Yes. The clean setup is to keep Ollama connected through the native Ollama connection and OpenAI connected through the OpenAI provider connection, then let users choose models from one workspace.
Should I use the Open WebUI bundled Ollama image?
Use the bundled image for quick solo experiments. For a longer-lived mixed local and hosted setup, separate Ollama and Open WebUI services are usually easier to troubleshoot and move later.
Is Open WebUI a production agent backend?
No. Treat Open WebUI as a shared chat and model-access workspace. If you need production workflow state, strict Responses API behavior, or custom tool orchestration, build that application layer separately.
Visual checkpoints
Check these before you treat the workspace as ready:
- Open WebUI persists data after a container restart.

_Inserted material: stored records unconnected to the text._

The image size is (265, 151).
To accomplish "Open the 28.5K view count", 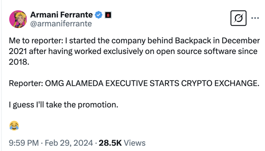I will (110, 143).
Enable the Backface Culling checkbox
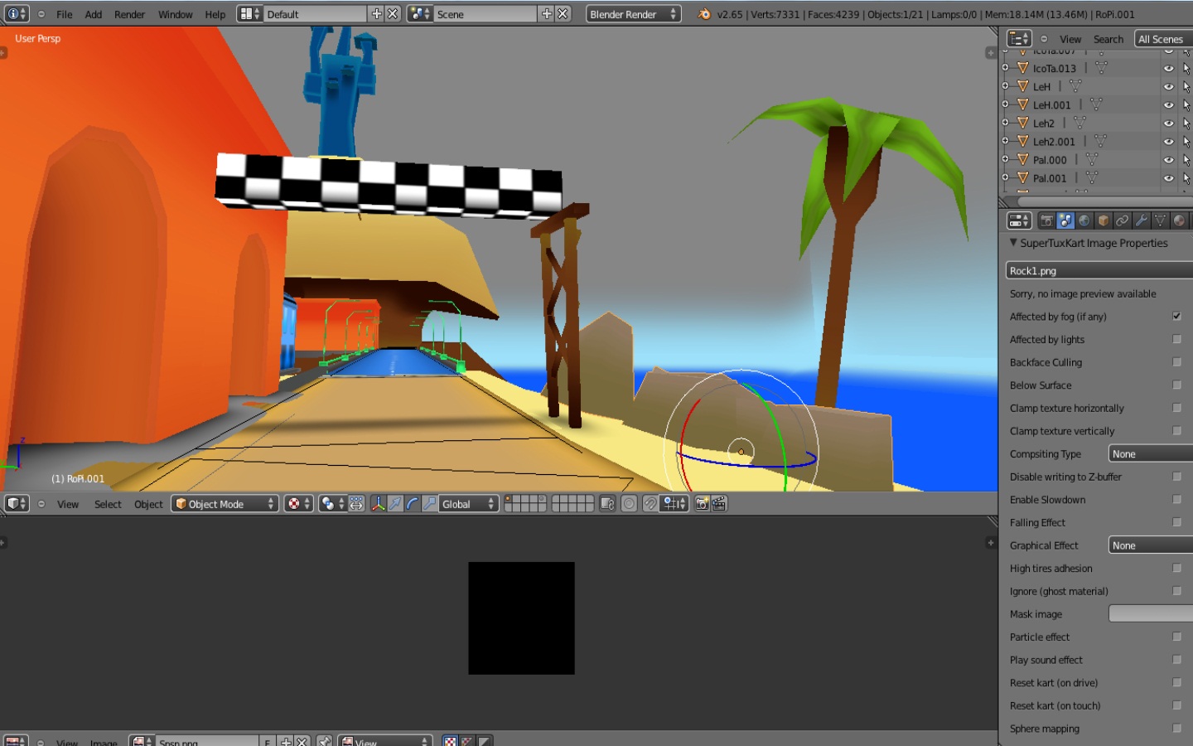The width and height of the screenshot is (1193, 746). click(1176, 362)
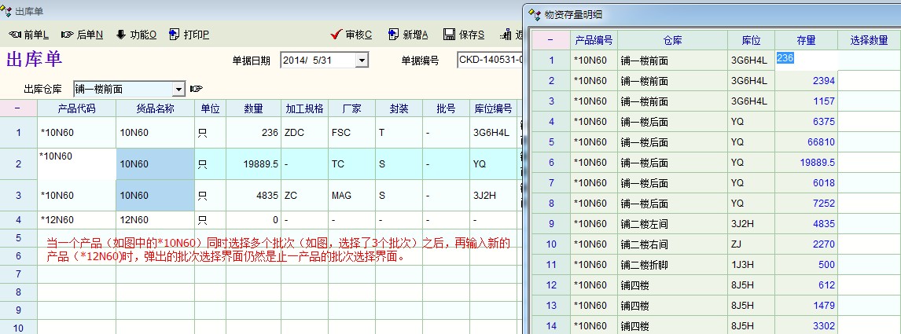Click the 物资存量明细 window title icon
Viewport: 901px width, 334px height.
535,13
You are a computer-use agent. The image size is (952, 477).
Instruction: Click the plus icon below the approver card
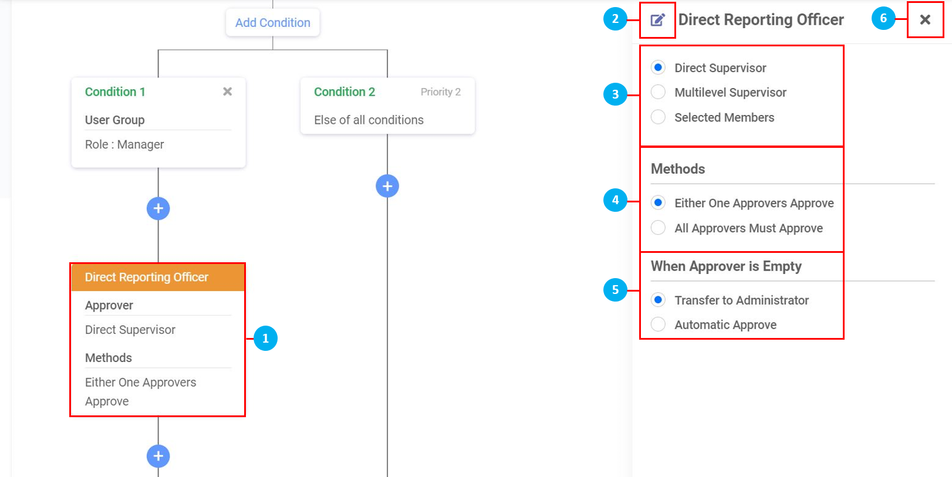click(158, 456)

- Ollama models appear through the Ollama connection, not only through a generic OpenAI-compatible workaround.
- The OpenAI connection uses
https://api.openai.com/v1and the intended key. - The model selector makes the local/hosted distinction obvious to users.
- Auth mode is decided before inviting other people, because single-user shortcuts are hard to unwind.
Sources
- Open WebUI Docs — documentation home
- Open WebUI Docs — getting started
- Open WebUI Docs — quick start
- Open WebUI Docs — connect a provider
- Open WebUI Docs — starting with OpenAI
- Open WebUI Docs — starting with Ollama
- Open WebUI Docs — environment configuration
- Ollama Docs — documentation home
- Ollama Docs — macOS
- Ollama Docs — Windows
- Ollama Docs — Linux
- Ollama Docs — Docker
- Ollama Docs — OpenAI compatibility
When to Use
Use Open WebUI when you want one private workspace that can switch between local Ollama models and hosted OpenAI models without building a custom frontend. It is especially useful for experimentation, small internal teams, and local-first workflows that still need occasional hosted-model quality.
When Not to Use
Do not use this stack as a shortcut around application architecture if you need a production agent backend, strict Responses API behavior, or custom workflow state. Open WebUI is the shared interface; it is not a replacement for designing the actual application layer.